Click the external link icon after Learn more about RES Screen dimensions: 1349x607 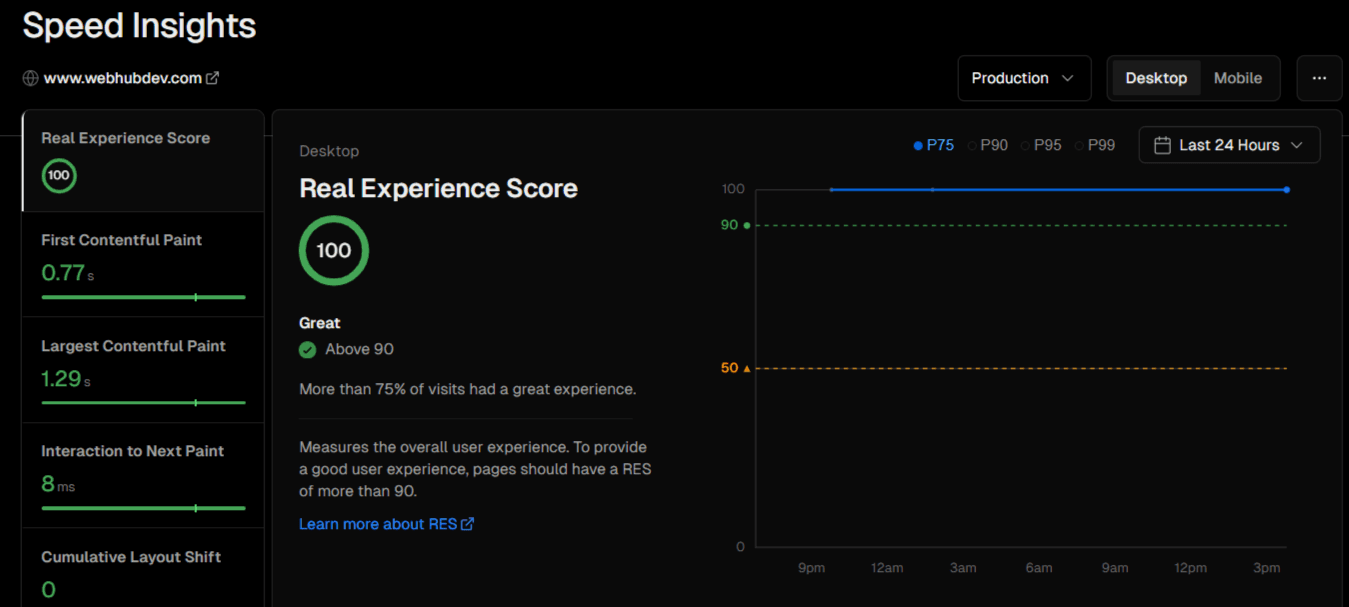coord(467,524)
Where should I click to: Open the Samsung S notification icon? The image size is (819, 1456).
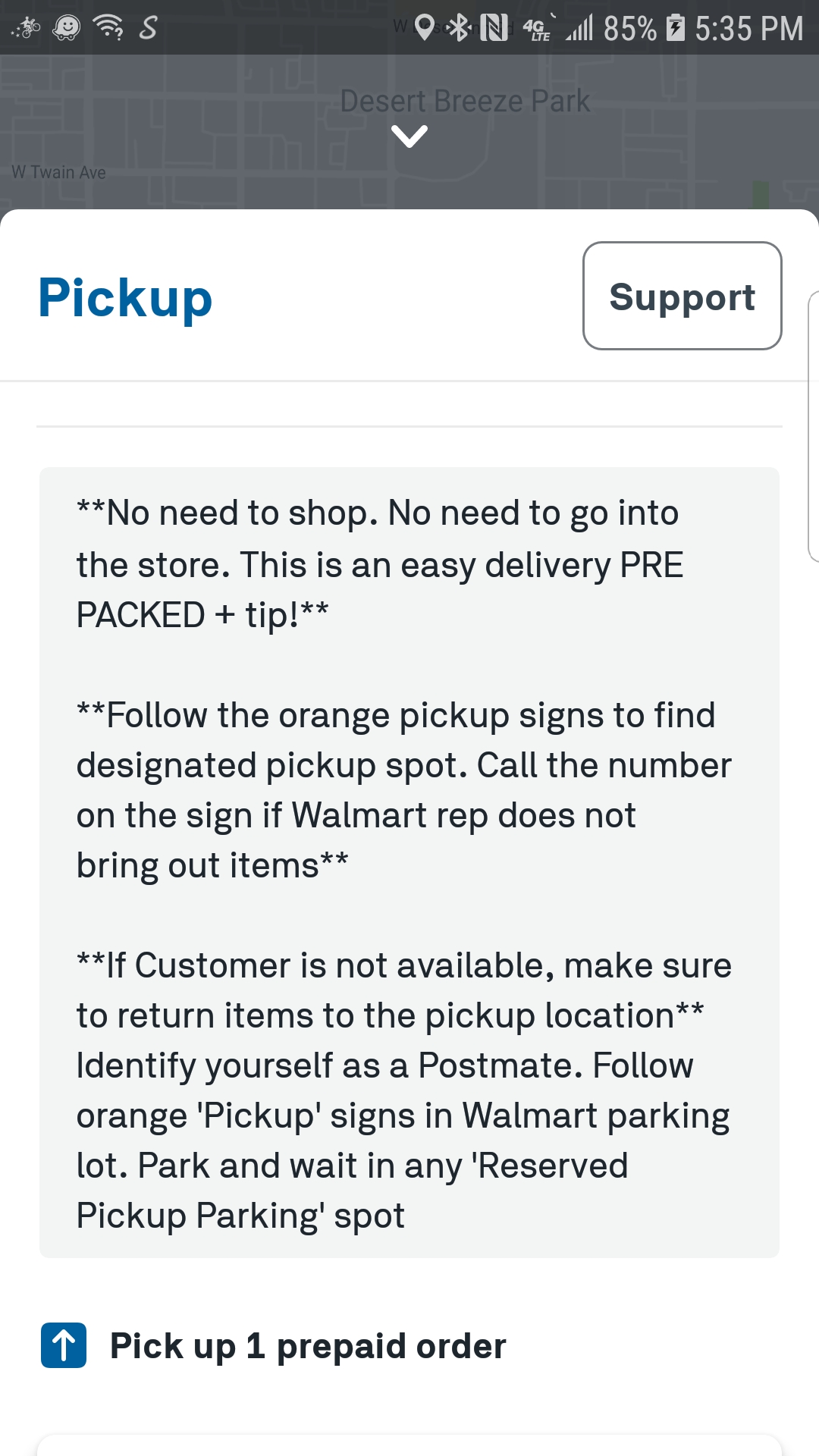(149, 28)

==

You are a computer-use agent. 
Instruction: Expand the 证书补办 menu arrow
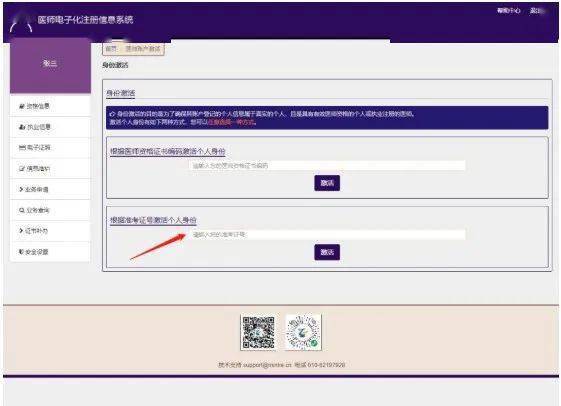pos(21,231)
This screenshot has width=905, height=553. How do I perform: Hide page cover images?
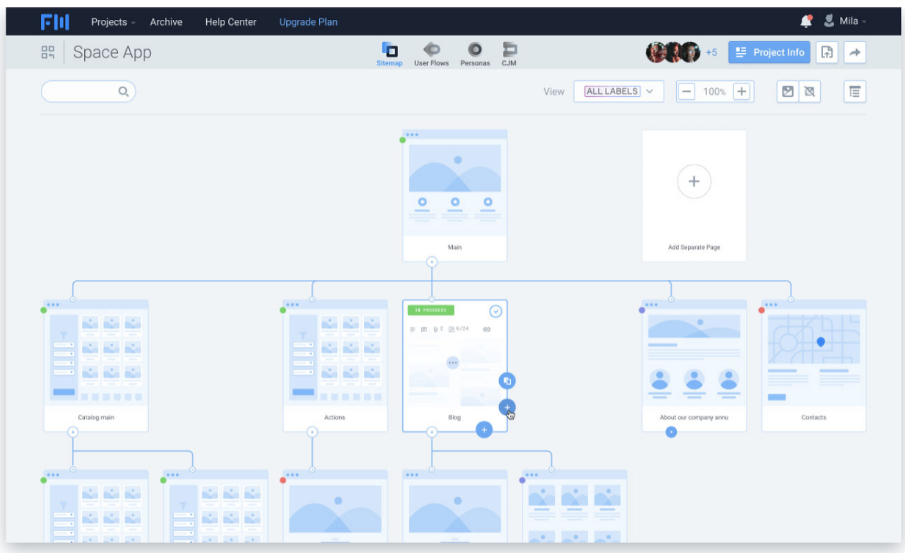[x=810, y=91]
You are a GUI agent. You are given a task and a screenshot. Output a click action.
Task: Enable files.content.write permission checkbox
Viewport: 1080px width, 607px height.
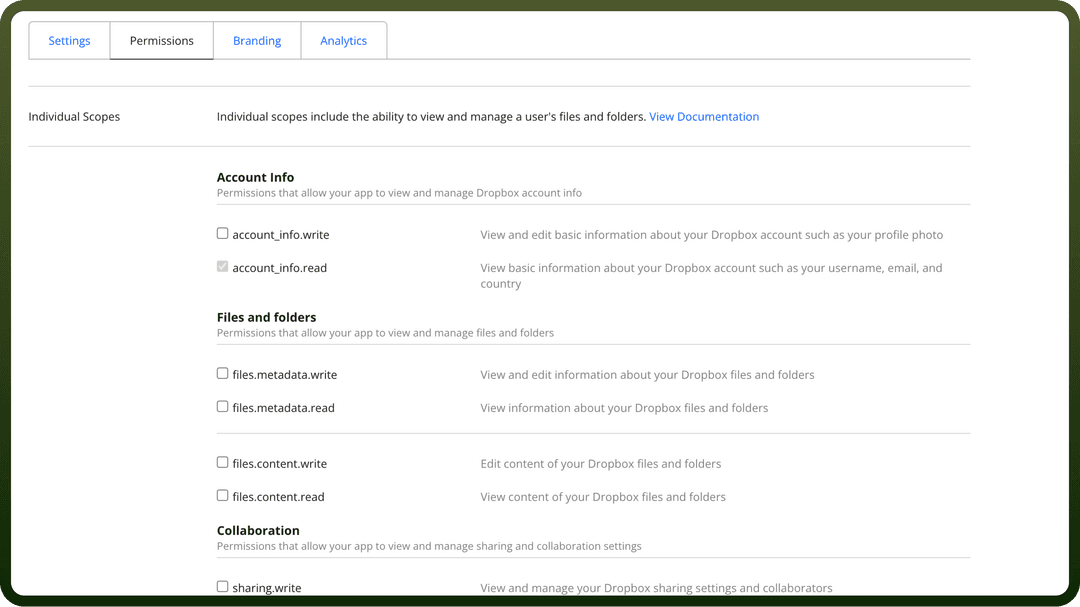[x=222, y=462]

---

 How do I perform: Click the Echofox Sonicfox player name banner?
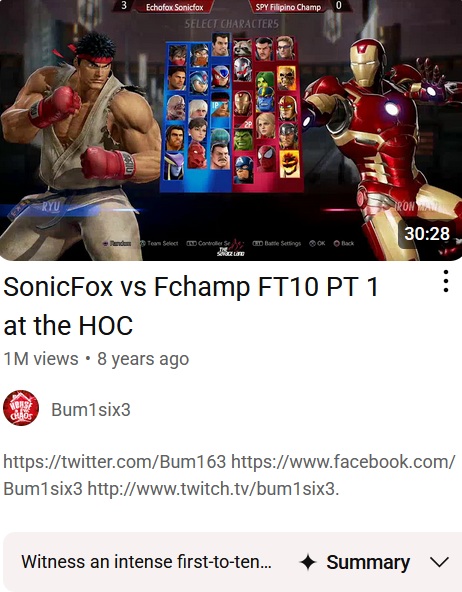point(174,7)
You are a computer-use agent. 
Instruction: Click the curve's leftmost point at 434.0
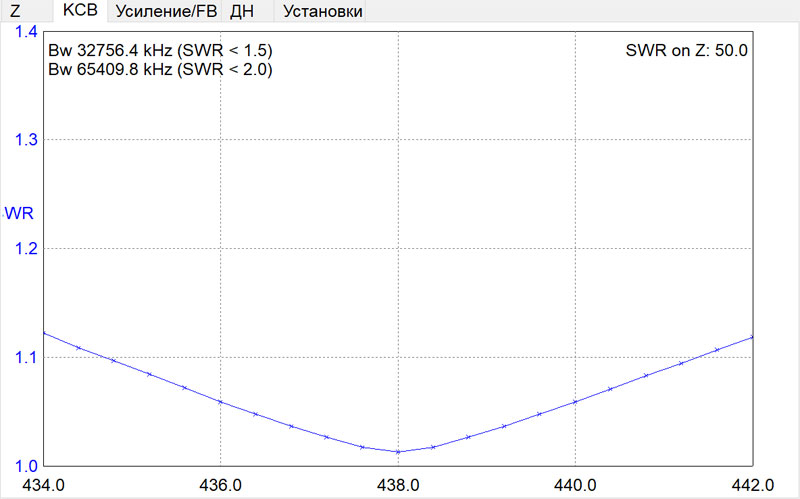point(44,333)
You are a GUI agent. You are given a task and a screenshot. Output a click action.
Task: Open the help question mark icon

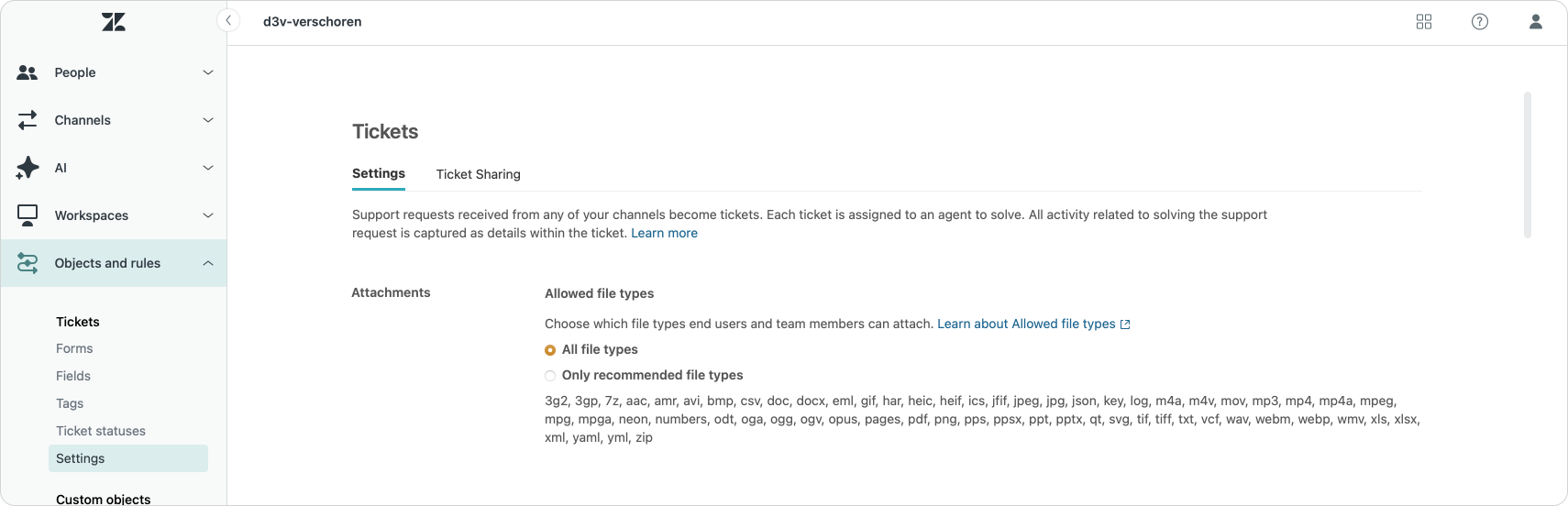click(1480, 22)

:: Work required ::
Exactly the lines starting at the one above with "Instruction: Expand the 证书补办 menu arrow" and ending at the one with "Task: Enable files.content.write" should be printed, and nothing else. Omit the pictures.

:: The completed task ::
Instruction: Expand the 证书补办 menu arrow
pos(21,231)
This screenshot has width=905, height=553. How do I perform: Hide page cover images?
[x=810, y=91]
You are a GUI agent. You are given a task and a screenshot. Output a click action.
Task: Enable files.content.write permission checkbox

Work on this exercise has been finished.